Воодушевленный этим ее одобрительным взглядом, Алексей продолжил:

– Представь себе, что почти столько же народу, сколько участвовало под Мукденом, праздновало день рождения в Японии, на который мы с Володей как-то летом попали. Нас не строго содержали в плену, – пояснил он. – У японцев принято справлять дни рождения. Но только не по отдельности, а всей страной заодно: вначале празднуется день рождения всех японских мальчиков, а через два месяца – всех девочек. И вот на таком празднике девочек мы случайно и оказались. За городом, на берегу моря. Народу, как я уже говорил, не счесть.
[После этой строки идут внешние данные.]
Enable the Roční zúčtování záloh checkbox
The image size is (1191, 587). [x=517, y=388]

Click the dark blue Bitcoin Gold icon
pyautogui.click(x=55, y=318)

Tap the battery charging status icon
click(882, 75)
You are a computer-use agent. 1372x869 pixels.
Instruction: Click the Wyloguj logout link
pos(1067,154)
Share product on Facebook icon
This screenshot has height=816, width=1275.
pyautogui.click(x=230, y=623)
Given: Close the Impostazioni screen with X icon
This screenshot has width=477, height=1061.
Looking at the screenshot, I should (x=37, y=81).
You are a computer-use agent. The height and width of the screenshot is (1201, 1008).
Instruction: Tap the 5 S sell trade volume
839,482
Тьма. Все девочки и их мамаши закутаны в шелковые полотна самых разных цветов. Мужчин же почти не было. Разве старики. Понятное дело – война. Поэтому мы с Володей, да еще несколько таких праздношатающихся русских пленных привлекали к себе всеобщее внимание. На удивление, японцы относились к нам вполне дружелюбно: улыбались, даже угощали чем-то, чего есть не будешь, по правде сказать. И вот, внимание, Хая, – Самородов с улыбкой поглядел на друга, как бы давая тому понять, что сейчас он расскажет о нем нечто сокровенное. – Какая-то девочка лет двенадцати, шалунья, верно, записная, забралась на большой камень, выступающий в море вроде полуострова, да запуталась там наверху в своих шелках, оступилась и полетела в воду. Все это женское многоцветье разом заголосило, заметалось. А как помочь несчастной, никто не знает. И тогда Владимир бегом взлетел на этот самый камень и прыгнул в воду. Да вовремя успел: девчонка как раз уже перестала барахтаться и пошла на дно. Когда он вынес ее на руках из воды и она отдышалась, японцы, кажется, готовы были провозгласить его своим вторым микадо. Их восторгу не было предела.

– Ну довольно. Предисловие затянулось, – перебил его Мещерин. – Ты уж давай приступай к тому, ради чего завел эпопею. А то до самого кладбища не уложишься. – Он понял замысел друга.

– Так вот, – продолжил ободренный Самородов, – матушка этой девочки – изумительной красоты японка: этакая фарфоровая ваза, спелый ананас, стройный бамбук…

– Ветка сакуры в пору цветенья, – подсказал Мещерин.

– Да, ветка сакуры! – подхватил Самородов. – Как я забыл?! Одним словом, Хая, мало чем тебе уступает. Превосходит разве только летами. Впрочем, самую малость.